Síria 'será um lugar melhor' sem Assad, diz Obama

Presidente americano se disse 'consternado' ela campanha de repressão comandada neste domingo

EFE |

AP
Obama disse que vai continuar a pressionar regime sírio
O presidente dos Estados Unidos, Barack Obama, disse estar "consternado" pela campanha de repressão comandada neste domingo pelo regime de Bashar al Assad na Síria . Ele avaliou que o país será "um lugar melhor quando a transição democrática avançar". 

"Por meio de suas próprias ações, Bashar al Assad está garantindo que ele e seu regime ficarão no passado e que o valente povo sírio determinará seu futuro", disse o presidente americano, em comunicado divulgado pela Casa Branca.

O grupo opositor Comitês Locais de Coordenação já conseguiu identificar pelo menos 59 das dezenas pessoas que morreram neste domingo em ataques nas cidades de Hama (centro), Deir al-Zor (leste) e Al-Herak (sul), depois que Assad enviou novamente os tanques às ruas.

Obama qualificou como "horripilantes" as informações que recebeu de Hama, e considerou que "demonstram o verdadeiro caráter do regime sírio". "Mais uma vez, o presidente Assad demonstrou que é completamente incapaz e que se nega a responder às queixas legítimas do povo sírio. Seu uso da tortura, da corrupção e do terror o colocam no lado errado da história", declarou.

O presidente americano se comprometeu a "seguir aumentando a pressão sobre o regime sírio" nos próximos dias, e a "trabalhar com outros países do mundo para isolar o governo de Assad".

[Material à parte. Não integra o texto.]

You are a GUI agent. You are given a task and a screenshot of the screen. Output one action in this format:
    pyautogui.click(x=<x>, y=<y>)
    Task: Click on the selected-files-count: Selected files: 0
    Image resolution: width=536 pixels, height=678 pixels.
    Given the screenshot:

A operação militar em Hama começou ao amanhecer, quando o presidente sírio enviou seus tanques, que antes já atacavam a cidade em meio a um forte tiroteio que, segundo testemunhas, foi "indiscriminado". Apesar de ter sido uma das últimas cidades a se mobilizar, as manifestações contra Assad em Hama foram as maiores de todas as realizadas até o momento, e no início de julho contaram com o apoio dos embaixadores dos Estados Unidos e da França, que chegaram a viajar ao local.

Segundo vários líderes opositores, a intenção do regime é impedir que os protestos se reproduzam durante o mês do Ramadã, no qual diariamente milhares de pessoas se reúnem nas mesquitas. Desde meados de março, a Síria é palco de revoltas populares contra o regime do país que tiraram a vida de 1.583 civis e de 369 soldados e membros das forças de segurança, segundo o Observatório Sírio para os Direitos Humanos.